### Task statement:
Render the records below as a JSON list of strings, with one string for each line and no blank lines. Omit the pictures.

——

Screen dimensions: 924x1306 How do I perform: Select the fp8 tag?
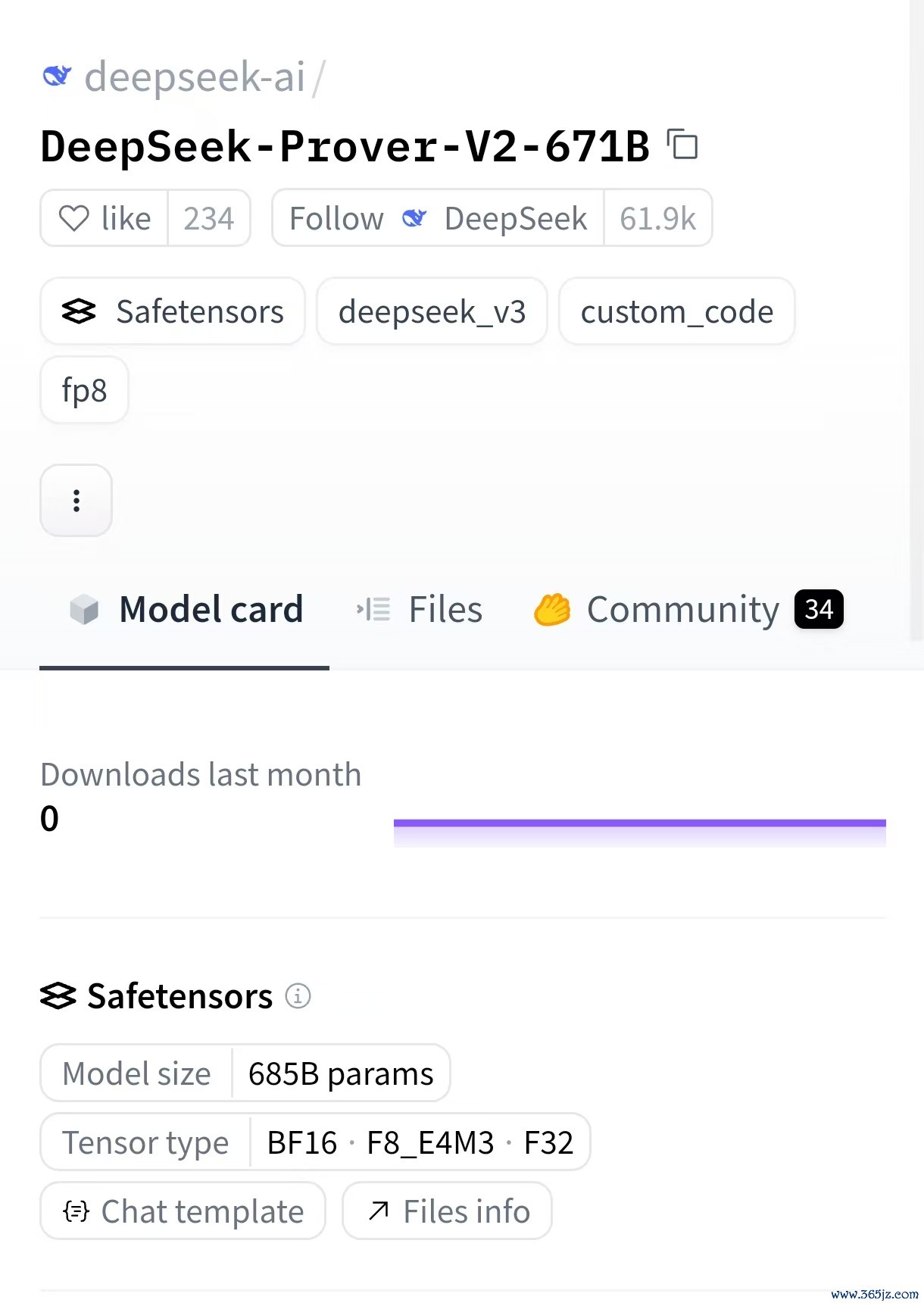84,390
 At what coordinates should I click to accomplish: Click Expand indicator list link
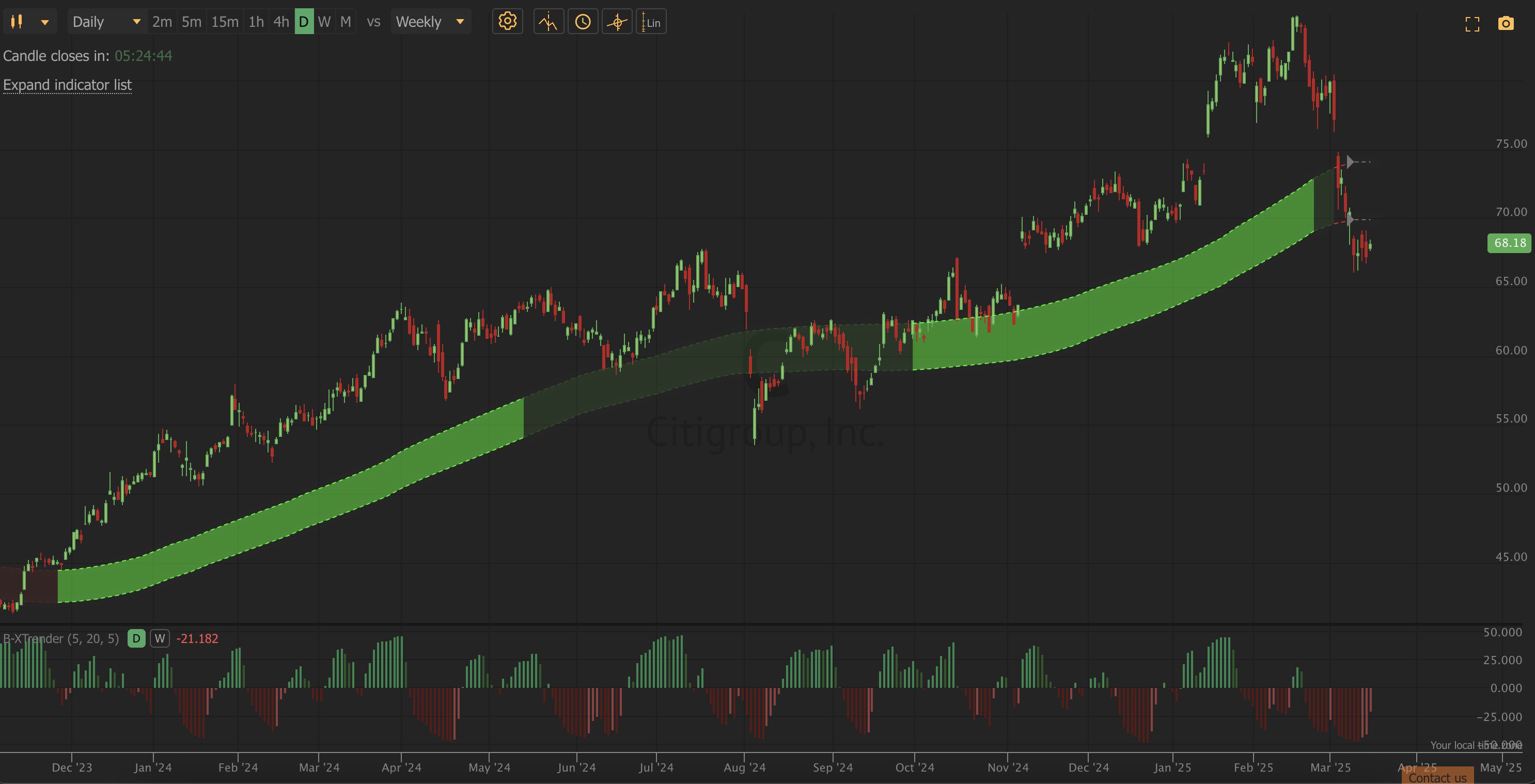[67, 85]
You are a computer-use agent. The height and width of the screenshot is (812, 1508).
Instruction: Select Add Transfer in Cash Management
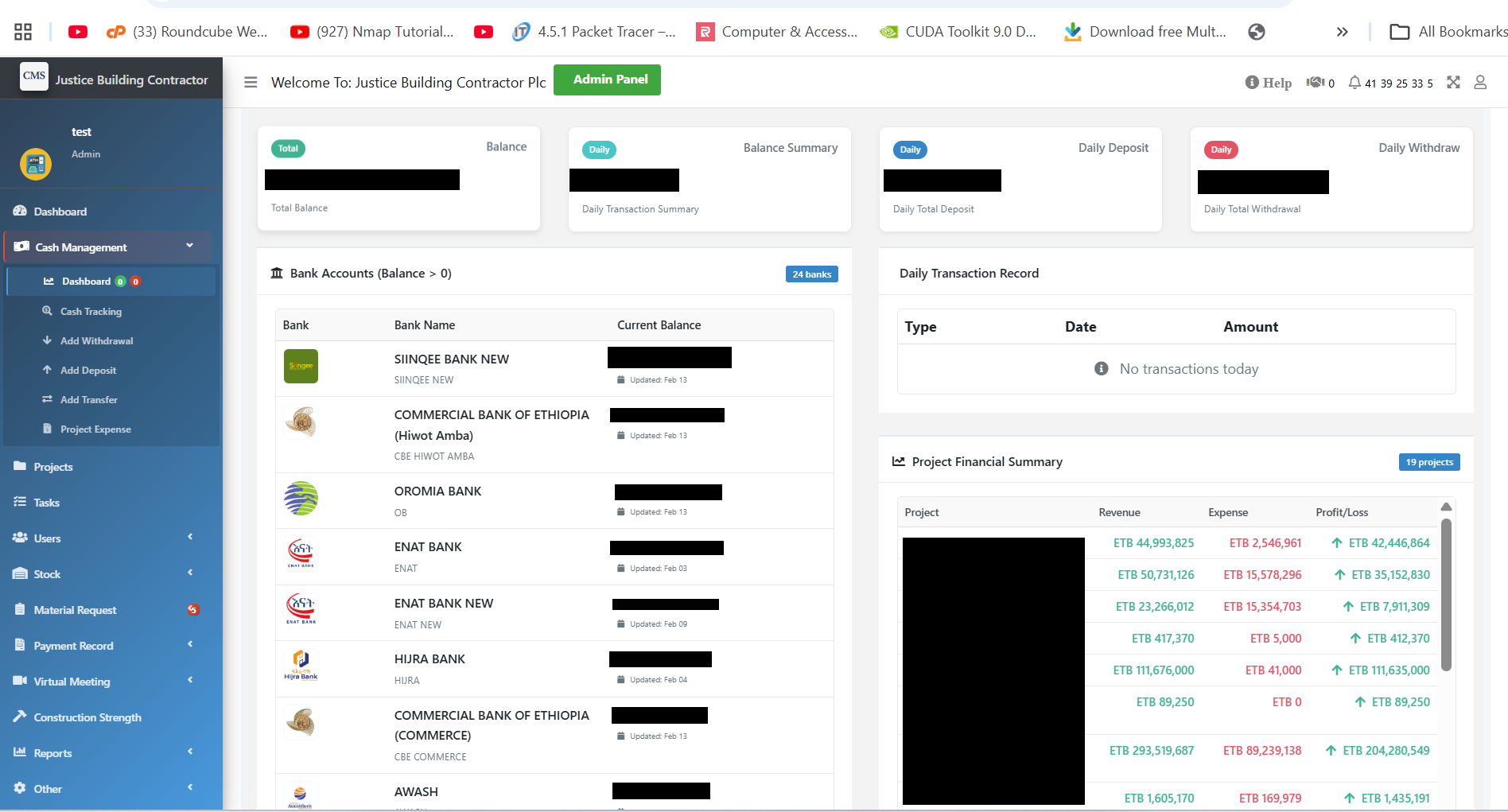click(89, 399)
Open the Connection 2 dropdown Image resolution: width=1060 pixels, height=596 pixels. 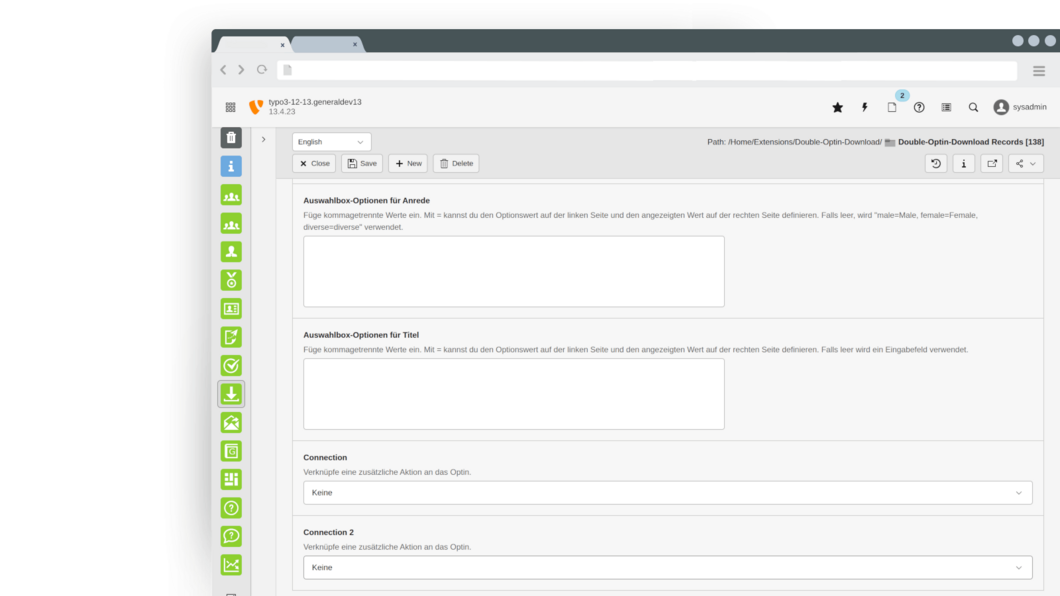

——

### Finished task:
[
  "Screen dimensions: 924x1306 How do I perform: Select the fp8 tag?",
  "84,390",
  " At what coordinates should I click to accomplish: Click Expand indicator list link",
  "[67, 85]",
  "You are a computer-use agent. The height and width of the screenshot is (812, 1508).",
  "Instruction: Select Add Transfer in Cash Management",
  "click(89, 399)",
  "Open the Connection 2 dropdown Image resolution: width=1060 pixels, height=596 pixels. "
]